La Sombra;n3281474 dijo:Mira amigo, te lo voy a decir mucho más claro ya que al parecer no has entendido.
No, no voy a discutir contigo estos asuntos en este epígrafe, y espero que tengas la suficiente conciencia de lo que digo, no, no quiero ser partícipe en arruinar este magnífico epígrafe, si querés discutir abrí otro epígrafe.
Ya. ¿Y tu cita plotiniana dónde se quedó? Mira, ni la cosmovisión de los textos gnósticos asumen la doctrina de Arrio. Se conservan dos textos procedentes de Arrio, aunque indirectamente (aquí escribo la segunda por su sentido más dogmático).
Se ha perdido la obra de Arrio, pero su doctrina nos es conocida -por un lado- gracias sobre todo a un enemigo declarado suyo, el futuro obispo Atanasio de Alejandría, quien reproduce ciertos párrafos de una obra perdida de Arrio titulada Thalía, o Banquete. (...). Se conserva también otra carta de Arrio (a su amigo Eusebio, obispo de Nicodemia) en la que precisa su pensamiento; la carta tenía la forma de una especie de declaración dogmática o "credo", que Arrio y sus partidarios aprobaban. El heterodoxo afirmaba que el Hijo es una "perfecta criatura De Dios", y sostenía:
Hay así tres hipóstasis (Dios, Hijo y Espíritu).

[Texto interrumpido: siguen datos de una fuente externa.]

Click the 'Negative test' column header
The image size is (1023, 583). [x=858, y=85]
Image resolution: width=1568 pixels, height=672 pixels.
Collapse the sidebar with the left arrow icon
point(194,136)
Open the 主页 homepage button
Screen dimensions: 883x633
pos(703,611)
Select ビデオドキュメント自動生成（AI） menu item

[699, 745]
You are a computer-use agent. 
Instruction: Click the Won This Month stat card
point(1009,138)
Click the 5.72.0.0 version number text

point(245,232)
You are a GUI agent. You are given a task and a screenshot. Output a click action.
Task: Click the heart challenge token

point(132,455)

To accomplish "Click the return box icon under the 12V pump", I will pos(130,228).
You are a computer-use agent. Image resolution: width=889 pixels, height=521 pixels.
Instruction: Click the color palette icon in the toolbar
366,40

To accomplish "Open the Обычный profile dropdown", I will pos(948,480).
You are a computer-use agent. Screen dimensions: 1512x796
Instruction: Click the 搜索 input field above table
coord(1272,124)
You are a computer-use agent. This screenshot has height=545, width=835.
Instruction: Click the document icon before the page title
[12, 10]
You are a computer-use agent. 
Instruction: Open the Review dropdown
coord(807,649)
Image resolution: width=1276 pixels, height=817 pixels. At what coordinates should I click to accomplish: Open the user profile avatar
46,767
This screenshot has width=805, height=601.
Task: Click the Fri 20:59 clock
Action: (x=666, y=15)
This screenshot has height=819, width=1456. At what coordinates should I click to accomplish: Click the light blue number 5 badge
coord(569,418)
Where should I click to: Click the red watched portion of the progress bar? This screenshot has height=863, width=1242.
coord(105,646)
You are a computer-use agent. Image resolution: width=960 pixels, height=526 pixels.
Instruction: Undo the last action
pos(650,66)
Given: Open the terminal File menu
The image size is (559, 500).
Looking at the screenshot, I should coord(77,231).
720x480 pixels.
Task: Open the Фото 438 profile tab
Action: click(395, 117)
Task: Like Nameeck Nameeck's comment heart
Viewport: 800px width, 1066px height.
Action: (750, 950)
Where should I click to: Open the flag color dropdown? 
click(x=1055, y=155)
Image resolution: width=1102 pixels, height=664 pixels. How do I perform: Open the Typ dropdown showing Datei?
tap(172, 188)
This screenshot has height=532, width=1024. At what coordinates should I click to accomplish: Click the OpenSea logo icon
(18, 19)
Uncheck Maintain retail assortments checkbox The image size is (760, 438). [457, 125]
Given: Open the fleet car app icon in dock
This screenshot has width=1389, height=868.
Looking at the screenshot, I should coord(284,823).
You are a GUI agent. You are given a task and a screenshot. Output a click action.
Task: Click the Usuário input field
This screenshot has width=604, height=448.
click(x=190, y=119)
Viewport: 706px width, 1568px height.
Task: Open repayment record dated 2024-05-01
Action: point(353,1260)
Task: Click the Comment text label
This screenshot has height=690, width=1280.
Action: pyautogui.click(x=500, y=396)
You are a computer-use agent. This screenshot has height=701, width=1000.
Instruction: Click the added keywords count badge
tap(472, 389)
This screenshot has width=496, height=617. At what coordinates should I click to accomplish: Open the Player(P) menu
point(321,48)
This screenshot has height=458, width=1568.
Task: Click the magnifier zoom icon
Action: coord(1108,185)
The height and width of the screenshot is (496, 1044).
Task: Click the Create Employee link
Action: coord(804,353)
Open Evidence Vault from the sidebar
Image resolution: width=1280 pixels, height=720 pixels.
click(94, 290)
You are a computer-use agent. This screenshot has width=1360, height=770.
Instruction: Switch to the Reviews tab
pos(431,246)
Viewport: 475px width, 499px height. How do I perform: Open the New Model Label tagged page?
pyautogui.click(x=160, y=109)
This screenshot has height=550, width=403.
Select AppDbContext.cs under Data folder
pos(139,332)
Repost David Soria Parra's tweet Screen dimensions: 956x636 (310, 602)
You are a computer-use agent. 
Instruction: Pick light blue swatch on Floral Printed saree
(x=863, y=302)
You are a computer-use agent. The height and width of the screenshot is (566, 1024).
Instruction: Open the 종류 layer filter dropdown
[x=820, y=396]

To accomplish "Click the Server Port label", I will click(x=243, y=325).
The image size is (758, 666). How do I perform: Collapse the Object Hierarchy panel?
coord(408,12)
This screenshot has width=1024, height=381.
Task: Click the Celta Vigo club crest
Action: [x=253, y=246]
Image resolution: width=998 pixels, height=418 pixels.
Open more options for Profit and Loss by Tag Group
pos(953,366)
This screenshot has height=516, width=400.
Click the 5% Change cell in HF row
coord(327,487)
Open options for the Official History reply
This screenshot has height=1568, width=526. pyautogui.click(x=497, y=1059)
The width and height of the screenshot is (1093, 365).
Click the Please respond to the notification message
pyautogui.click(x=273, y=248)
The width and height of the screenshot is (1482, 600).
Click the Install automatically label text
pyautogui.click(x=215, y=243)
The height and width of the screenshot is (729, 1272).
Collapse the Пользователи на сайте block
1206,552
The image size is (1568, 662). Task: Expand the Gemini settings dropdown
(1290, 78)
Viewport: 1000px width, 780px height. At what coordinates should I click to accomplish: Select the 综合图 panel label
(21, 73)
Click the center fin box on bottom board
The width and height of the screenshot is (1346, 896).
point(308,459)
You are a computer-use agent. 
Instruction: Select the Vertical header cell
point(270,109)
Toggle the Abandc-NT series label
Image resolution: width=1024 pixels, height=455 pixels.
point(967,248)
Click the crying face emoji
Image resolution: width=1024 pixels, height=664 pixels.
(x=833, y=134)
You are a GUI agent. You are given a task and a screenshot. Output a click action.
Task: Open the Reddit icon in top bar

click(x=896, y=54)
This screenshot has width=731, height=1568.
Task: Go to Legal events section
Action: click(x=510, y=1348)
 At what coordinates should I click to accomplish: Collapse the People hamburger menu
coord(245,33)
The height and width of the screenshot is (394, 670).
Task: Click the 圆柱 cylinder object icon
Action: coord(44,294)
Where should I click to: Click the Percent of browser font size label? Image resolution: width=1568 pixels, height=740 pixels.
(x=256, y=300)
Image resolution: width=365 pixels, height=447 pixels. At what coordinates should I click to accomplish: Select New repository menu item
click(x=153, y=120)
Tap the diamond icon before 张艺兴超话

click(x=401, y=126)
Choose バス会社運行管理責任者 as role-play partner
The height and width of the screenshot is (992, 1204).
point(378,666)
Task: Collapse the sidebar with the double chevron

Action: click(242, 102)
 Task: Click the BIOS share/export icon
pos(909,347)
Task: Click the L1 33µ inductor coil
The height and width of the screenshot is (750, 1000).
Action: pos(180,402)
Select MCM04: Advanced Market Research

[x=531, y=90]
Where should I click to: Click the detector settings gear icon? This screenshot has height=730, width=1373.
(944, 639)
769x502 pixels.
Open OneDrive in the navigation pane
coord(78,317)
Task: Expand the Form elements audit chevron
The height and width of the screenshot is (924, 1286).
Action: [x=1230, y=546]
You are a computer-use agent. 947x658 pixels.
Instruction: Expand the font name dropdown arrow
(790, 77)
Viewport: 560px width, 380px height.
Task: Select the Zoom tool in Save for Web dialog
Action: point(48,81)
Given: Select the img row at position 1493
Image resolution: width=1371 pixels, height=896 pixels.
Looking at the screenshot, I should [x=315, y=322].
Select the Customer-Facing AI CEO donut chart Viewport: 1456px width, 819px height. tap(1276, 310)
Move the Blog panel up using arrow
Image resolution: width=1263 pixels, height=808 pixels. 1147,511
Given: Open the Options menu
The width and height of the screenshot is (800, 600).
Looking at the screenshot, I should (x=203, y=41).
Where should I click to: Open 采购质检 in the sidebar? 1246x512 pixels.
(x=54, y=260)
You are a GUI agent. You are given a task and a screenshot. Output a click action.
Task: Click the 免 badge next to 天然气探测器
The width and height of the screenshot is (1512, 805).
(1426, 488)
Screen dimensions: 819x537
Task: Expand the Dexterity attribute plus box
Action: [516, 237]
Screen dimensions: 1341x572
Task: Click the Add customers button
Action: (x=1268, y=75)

Dios, que es la causa de todas las cosas, no tiene comienzo y es absolutamente único, mientras que el Hijo, engendrado eternamente por el Padre y creado y establecido antes de los siglos, no existía antes de que fuera engendrado, pero fue engendrado eternamente antes de todas las cosas, y fue el único constituido por el Padre. El Hijo no es eterno, ni coeterno ni coinengendrado con el Padre, ni tampoco tiene su ser junto con el Padre... Dios, como mónada y causa de todo, era así antes de todo.
- Piñero, Antonio: Los cristianismos derrotados. Ed. Edaf. Madrid, 2007. 7ª reimpresión, febrero 2016.